Et cette réponse, curieusement, lui plaît.
Il ne parle pas d’elle avec rancœur, il ne cherche pas à faire de Claire une femme qui aurait été incapable de comprendre, ni à transformer leur séparation en justification de ce qui s’était passé entre eux.
Anna regarde de nouveau le tableau.
— Je suis contente.
Antoine sourit.
— De savoir qu’elle va bien ?
— Oui.
Ils sortent de la galerie.
Paris est froid, mais le ciel est clair. Ils marchent quelques mètres sans savoir quoi faire ensuite, exactement comme l’année précédente, exactement comme le jour où ils s’étaient retrouvés dans le Marais après leur rencontre dans le train.
Cette fois pourtant, ils ne cherchent pas à éviter la conversation.
Ils marchent simplement.
Antoine lui demande si elle veut boire quelque chose.
Elle accepte.
Ils trouvent une petite terrasse chauffée, s’installent l’un en face de l’autre et commandent deux cafés.
Il y a entre eux tout ce qui n’a pas été dit.
Il y a aussi tout ce qui a eu lieu pendant cette année, loin de l’autre, et qu’ils ne connaissent pas.
— Pourquoi n’êtes-vous pas venu ? demande finalement Anna.
Antoine ne cherche pas à répondre trop vite.
— Parce que je ne savais pas comment venir vers vous sans partir de quelqu’un d’autre.
Elle le regarde longtemps.
— Vous auriez pu venir quand même.
— Oui.
— Mais vous ne l’avez pas fait.
— Non.
Elle acquiesce.
Elle n’a pas besoin de davantage.
C’est peut-être cela, le plus étonnant : elle avait imaginé mille fois cette conversation, elle avait pensé à la colère, aux reproches, aux explications. Et maintenant qu’elle est assise devant lui, elle ne ressent presque plus le besoin de comprendre.
Ce qui devait être compris l’a été pendant l’année qui vient de passer.
Ils sortent du café.
La nuit est tombée.
Ils marchent encore, sans direction précise, traversent une rue, puis une autre. Anna lui raconte quelque chose qu’elle a vu à Rome, il lui parle d’un artiste qu’il vient de découvrir, ils rient parfois. Ils ont l’air d’un couple, peut-être, mais ils ne le sont pas. Ils sont deux personnes qui se connaissent déjà et qui pourtant recommencent à se découvrir.

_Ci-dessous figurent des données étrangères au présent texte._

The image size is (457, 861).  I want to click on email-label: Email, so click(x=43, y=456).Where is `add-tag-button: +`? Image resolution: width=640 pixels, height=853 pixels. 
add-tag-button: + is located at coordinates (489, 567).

À un carrefour, Antoine s’arrête.
— Je vous raccompagne ?
Anna le regarde.
Elle pense au train, à cette première nuit, au quai d’Avignon, à l’année passée, à Claire, à la maison de Maubec, à tout ce qu’ils auraient pu devenir et à tout ce qu’ils ne seront peut-être jamais.
Puis elle sourit.
— Vous pouvez.
Ils reprennent leur marche.
Cette fois, aucun des deux ne parle de demain.
Ils savent seulement qu’ils se reverront.
Ils marchent longtemps dans les rues de Paris, sans trop bien savoir où aller. Et cette fois, contrairement à l’année précédente, ils ne cherchent pas à donner un nom à ce qui les conduit l’un vers l’autre.
La ville est immense autour d’eux.
Ils avancent côte à côte.
Ils ne savent toujours pas où ils vont, mais aucun des deux ne cherche désormais à le savoir.